§ **Activity**
Search the material for "computer" and copy each line in which it is found.

§ **Records for processing**
════
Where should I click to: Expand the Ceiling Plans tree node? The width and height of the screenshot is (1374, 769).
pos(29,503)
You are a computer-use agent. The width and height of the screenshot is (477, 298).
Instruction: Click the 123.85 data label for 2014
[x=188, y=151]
════
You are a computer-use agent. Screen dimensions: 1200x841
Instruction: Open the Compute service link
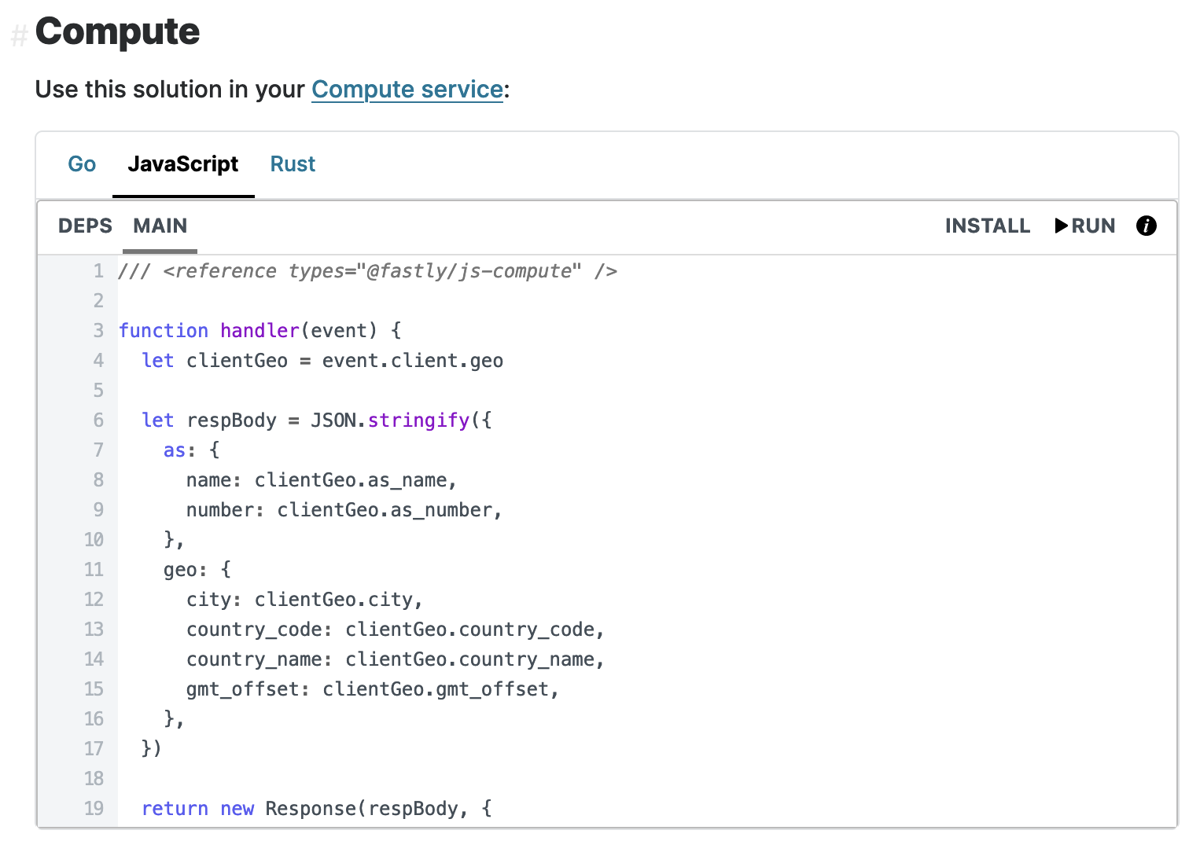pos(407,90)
════
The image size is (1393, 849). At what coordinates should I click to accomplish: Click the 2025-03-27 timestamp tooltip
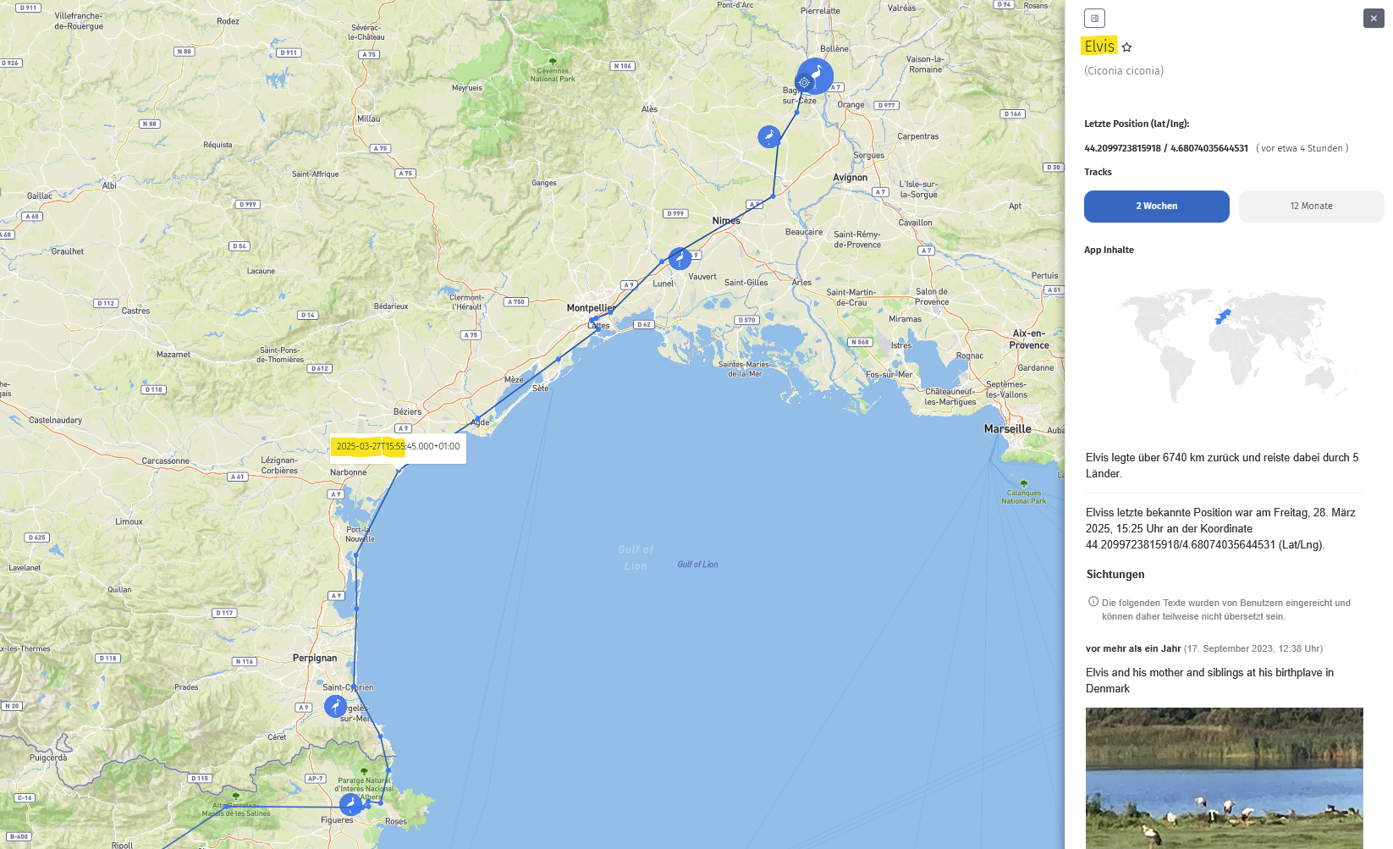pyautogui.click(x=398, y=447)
════
§ **Your solution**
You are a computer-use agent. The width and height of the screenshot is (477, 298).
You are a computer-use agent. Screen dimensions: 1200x841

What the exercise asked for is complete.